薛榴燃把弹弓收进怀里,慢悠悠地动了动身,轻跃地跳下树,勾了勾唇:“怎么了?薛老头,是什么事把你引过来了?”

“薛榴燃,连爹都不叫,反了不成,你说说你这几个月都干了些什么,薛府大门都被敲烂了,现在合昱到处都是你的谣传。”

“爹,我就最近整治了一下姚家二小姐而已,她说我死皮赖脸地缠着她家哥哥,她哥长得跟个猪头似的,还说我偷了她家的东西,到处散播我的谣言。”

“而且我整治的也不严重啊,就是被吓晕了而已。”薛榴燃将看向别处的黑瞳望向薛哉胤,露出了个人畜无害的微笑,笑吟吟地撒娇:“爹,你能给我些银票吗?我想去惊蛰坊新开桃沁楼吃桃花酥,顺便......”

“甭想喝酒,你一喝就醉,还以为我不了解你,记得叫温姒陪你去,路上小心点,别给我惹事......”薛哉胤叮嘱道。

薛榴燃转身一蹦一跳地走出院子,笑着回应:“知道啦,就知道我爹对我最好啦!”

——

桃沁楼开在春市最热闹的惊蛰坊,这里到了宵禁之时也还是人来人往,车马如龙。

薛府马车刚进市内,民众就像避瘟神让开一条道,薛榴燃拉上锦布车帘,看了眼桌上的冷饮,撇了撇嘴:“她倒只晕了几天,我的名声可被她臭了几月了。”

“小姐不需为这种人生气,下次我再叫几人去收拾她。”温姒不悦,“不必,我亲自来,不连累你们挨训了。”薛榴燃摩挲着手腕上的双环,沉声道。

马车停在了楼门口,薛榴燃等人一下车,刚进门,掌柜就迎过来,假笑道:“薛大小姐怎么来了,也不叫下人通知一声,楼里好提前准备!”

“你这是在教我做事?”薛榴燃用余光扫视楼里,“看来是我来的不巧了,满座了。”

“怎会呢?二位贵客请上二楼!”掌柜领着薛榴燃和温姒上楼,在廊道里绕了一圈,转头不好意思地笑了笑:“薛大小姐,实是本楼的错,今日实在是没雅间了,要不......”

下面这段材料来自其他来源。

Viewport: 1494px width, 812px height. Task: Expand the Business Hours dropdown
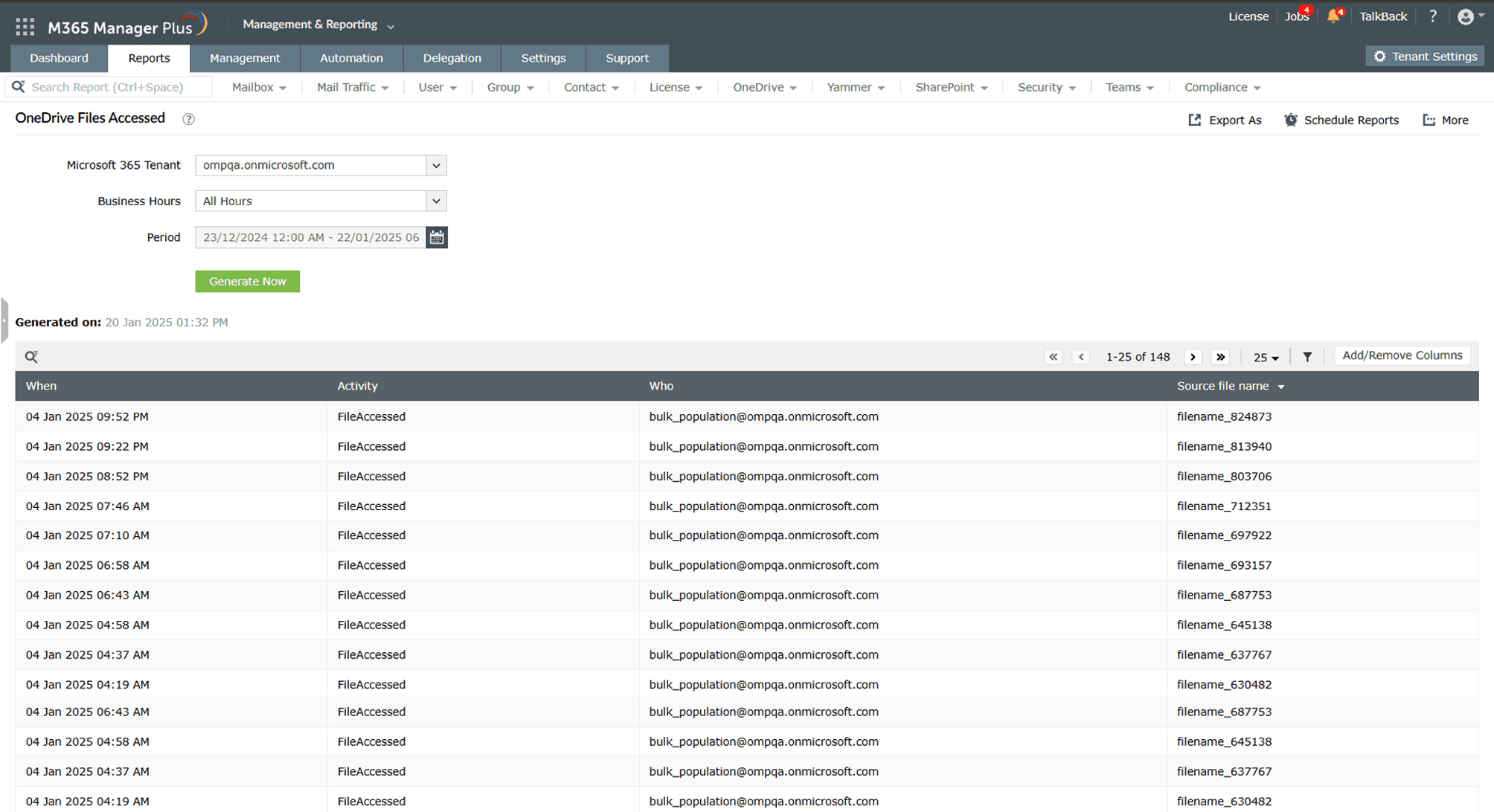436,201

薛榴燃挥了挥手:“不必了,我与朋友约好了,就在这间。”转而又指了指她斜角的房门,不等掌柜言说,温姒就推开门将他阻在门外,薛榴燃睨了一眼转而大步走进房中。

——

姚橍本来和其他几位小姐在桃沁楼里闲聊,品茗,吃茶酥。

房门“嘭”的一声就打开了,房里气氛瞬间凝重,她看着两位少女踏入房门,坐在了她的对面。

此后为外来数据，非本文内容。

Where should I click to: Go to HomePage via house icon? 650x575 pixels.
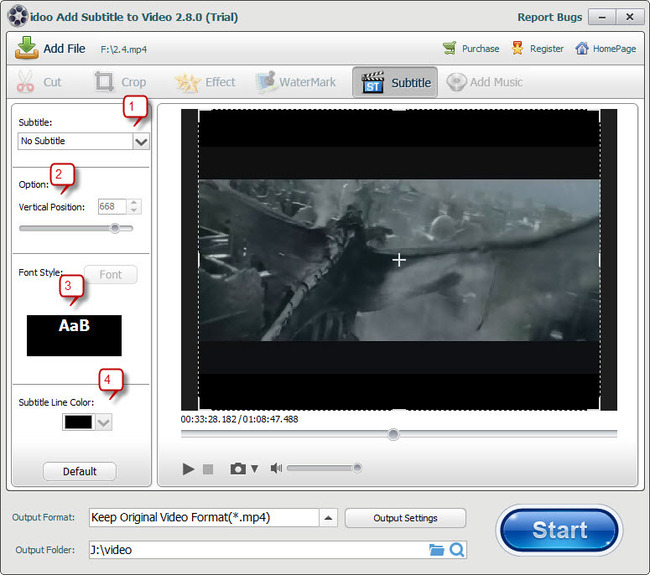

只见脖颈挂了杏榴色璎珞的少女轻轻拿起桌上的桃花酥,咬了一口:“嗯,味道不错,但太甜了!”一手将酥饼扔回盘里,又倒了杯茶,拿起来轻轻吹了吹,茶杯上方氤氲起的白烟微微抖动,薛榴燃转手将茶杯里的茶倒掉,用力地反扣于桌,“咔呲”茶杯碎成两半,她狠笑道:“不好意思,这茶的茶色甚好,可惜这茶杯太薄,烫手。”

掌柜在外面站也不是,坐也不是,只得隔门偷听,半柱香过后,门突然开了,掌柜踉跄了几步,抬眼就见几位女郎急匆匆地掺着一位发鬓散乱,衣衫不整的人快步走出房中,他害怕地转身就想走,只听房中有人冷不丁地开口:“三份桃花酥,五曲桃花酿,其中两份送去薛府,立刻!”他抖着声调回应:“是……是是,马……马上就……就去准……备。”

散坐在榻上的薛榴燃轻笑一声:“温姒,方才我那招怎样?有没有学到你的精辟之处?”温姒爽答:“小姐方才那招出得甚好,只是脚步虚浮了些,还需稳一稳重心。”薛榴燃边听边回忆着刚才出的那一招:“多谢师父指导。”温姒谦虚道:“不敢当不敢当。”

倏忽,一盘桃花酥和五曲桃花酿就上齐了。薛榴燃倒上一杯佳酿,抿了一口:“温姒你先去门外守着。”,“是”温姒退出门外。

天色式微,春市繁饶。一个黑影跃进雅间,单膝跪地,将一紫薇玉佩放于桌上,道:“殇领,与莱阑国的那批生意谈成了,只不过那边要价较高,需百两银票加一盒白金。”

“可,成,但就那几样东西,不适合,也不配,”薛榴燃低沉开口,“先照办,后手记得留给我,退下吧。”她喝完最后一杯酒,起身走出房门,叫来掌柜道:“这桃琼面我包了,不许外人进内,你以及楼里的小厮也不许,我自会派人打扫,你只需在我来时备好酒点即可。”掌柜发抖地点了点头,接了银钱,将薛榴燃等人迎出门外。

薛榴燃坐进马车,扶额道:“温姒你说,我长得有那么可怕吗?怎么个个见了我跟见了鬼似的?”

“哪有,小姐长得如此乖顺,笑一笑多讨喜啊!分明是他们狗眼看人低。”温姒答之。

“听你说话跟吃了蜜一样甜甜的。”薛榴燃笑着说。

薛榴燃的笑容其实一直是合昱公认最完美的笑容,她的桃夭小唇笑起来似若桃瓣,一双杏眼弯似月牙,满若星辰,衬着她的玉肤极为水润,白里透粉,令人致命的是她嘴角的小酒窝,微微牵起嘴角,那两边的小酒窝便若隐若现,实在是让人讨厌不起来。

要不是性情顽劣,臭名昭著,可真不枉称是合昱第一美人。